Thanks for the review, answers inline:
why is there a need for both scope and audience? I would assume the
scope of the authorization request is typically turned into an
audience of an access token.
You can have an audience of a single server that has multiple scopes, or
a single scope that's across multiple servers. Scope is an explicit
construct in OAuth2, and while it is sometimes used for audience
restriction purposes, they really are independent. Note that both of
these are optional in the response -- if the AS has no notion of
audience restriction in its stored token metadata, then it just doesn't
return the "audience" field.
Generally, wouldn't it be simpler (spec-wise) to just return a JWT
instead of inventing another set of JSON elements?
What would be the utility in returning a JWT? The RS/client making the
call isn't going to take these results and present them elsewhere, so I
don't want to give the impression that it's a token. (This,
incidentally, is one of the main problems I have with the Ping
introspection approach, which uses the Token Endpoint and invents a
"token type" as its return value.) Also, the resource server would have
to parse the JWT instead of raw JSON, the latter of which is easier and
far more common. Besides, I'd have to invent new claims for things like
"valid" and "scopes" and what not, so I'd be extending JWT anyway.
So while I think it's far preferable to use an actual JSON object, I'd
be fine with re-using JWT claim names in the response if people prefer
that. I tried to just use the expanded text since size constraints are
not an issue outside of a JWT, so "issued_at" instead of "iat".
Finally, note that this is *not* the same as the old OIDC CheckId
endpoint which merely parsed and unwrapped the data inside the token
itself.
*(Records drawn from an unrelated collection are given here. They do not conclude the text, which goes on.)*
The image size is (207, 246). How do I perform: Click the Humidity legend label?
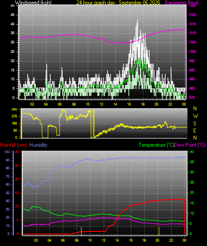point(38,145)
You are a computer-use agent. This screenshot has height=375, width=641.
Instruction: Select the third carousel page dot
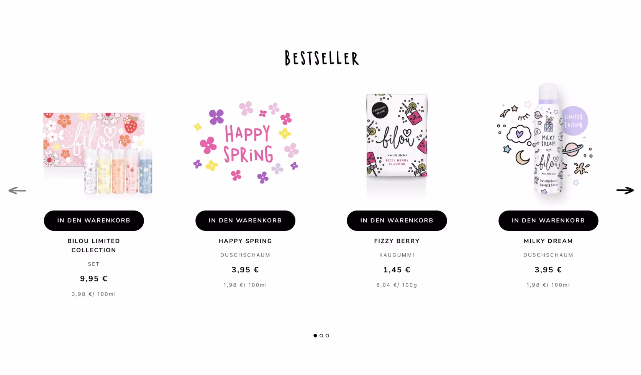pos(327,336)
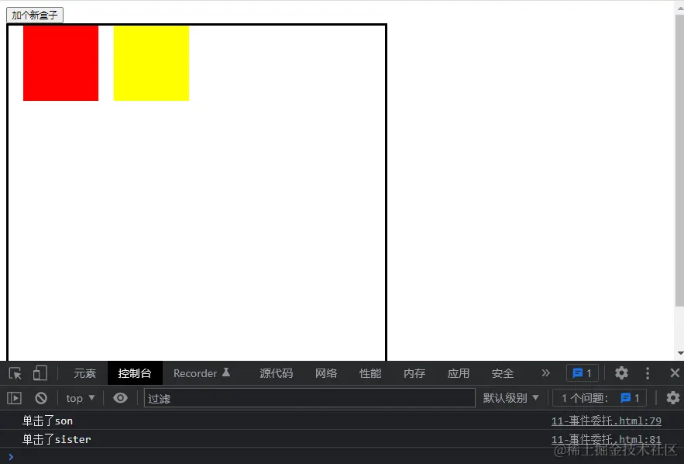This screenshot has height=464, width=684.
Task: Switch to the 元素 tab
Action: (84, 373)
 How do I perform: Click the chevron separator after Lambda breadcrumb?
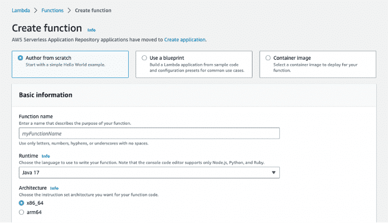tap(35, 10)
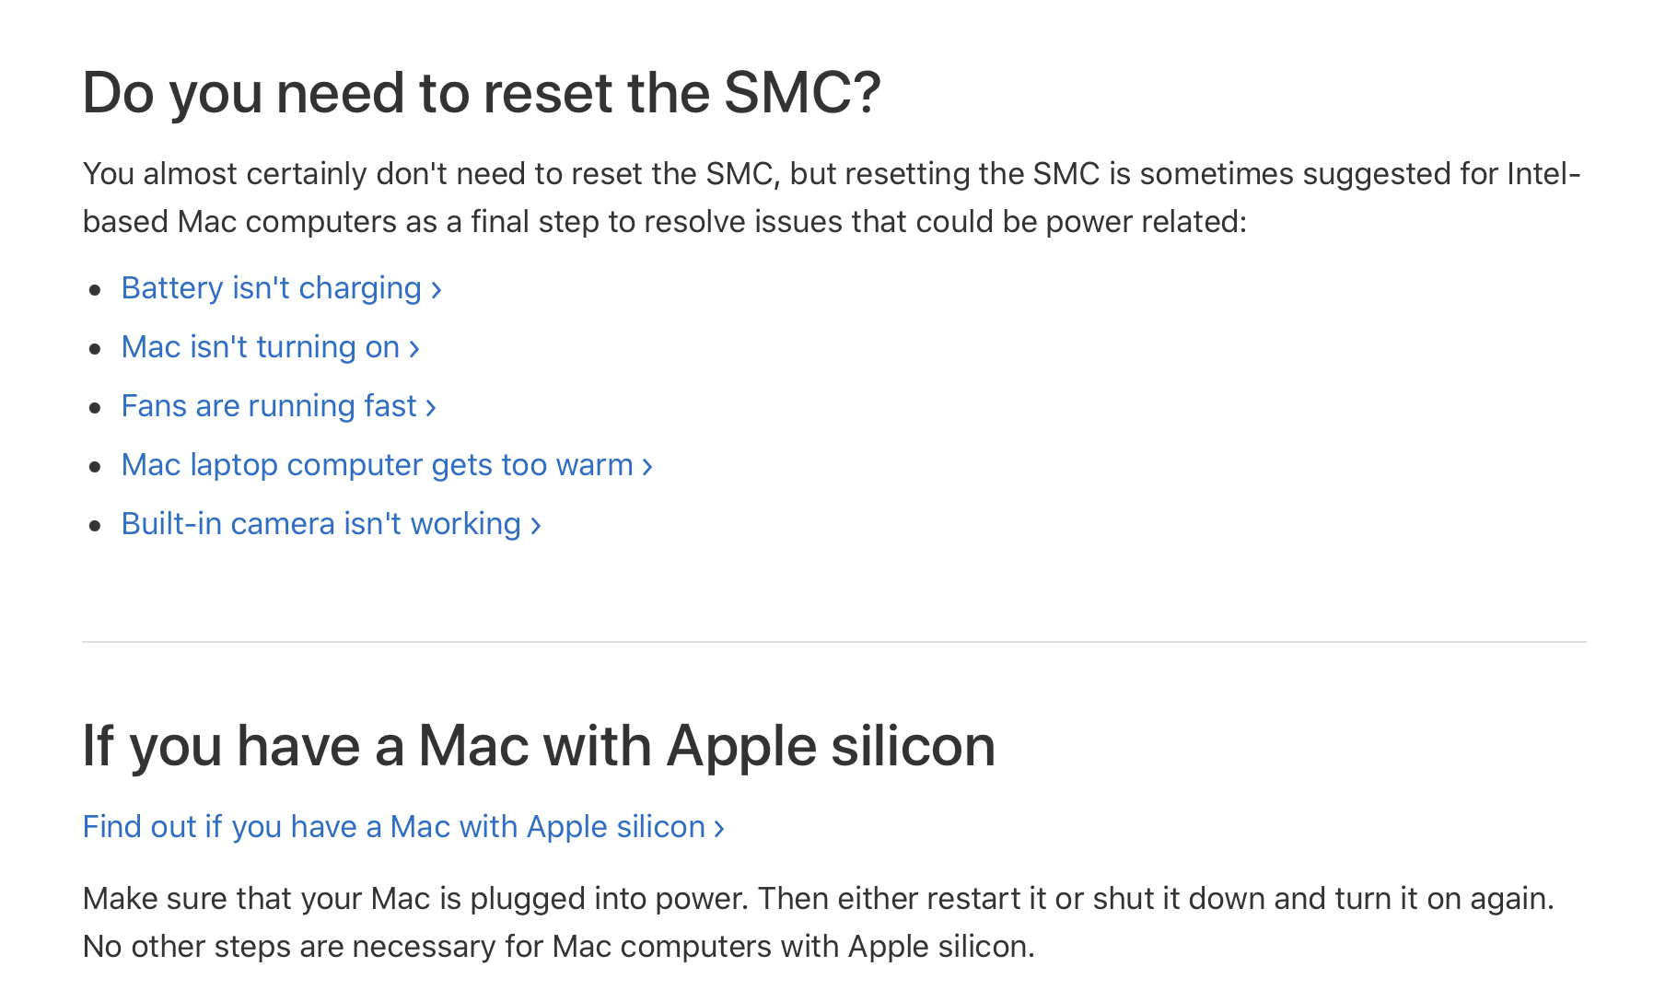
Task: Click the "Do you need to reset the SMC?" heading
Action: [482, 93]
This mechanism works just as well with an unstructured token as
input since the AS can store all of the token's metadata, like
expiration, separately and use the token's value as a lookup key.
-- Justin
Am 09.01.2013 um 20:10 schrieb Justin Richer <jric...@mitre.org
<mailto:jric...@mitre.org>>:
Updated the introspection draft with feedback from the UMA WG, who
have incorporated it into their latest revision of UMA.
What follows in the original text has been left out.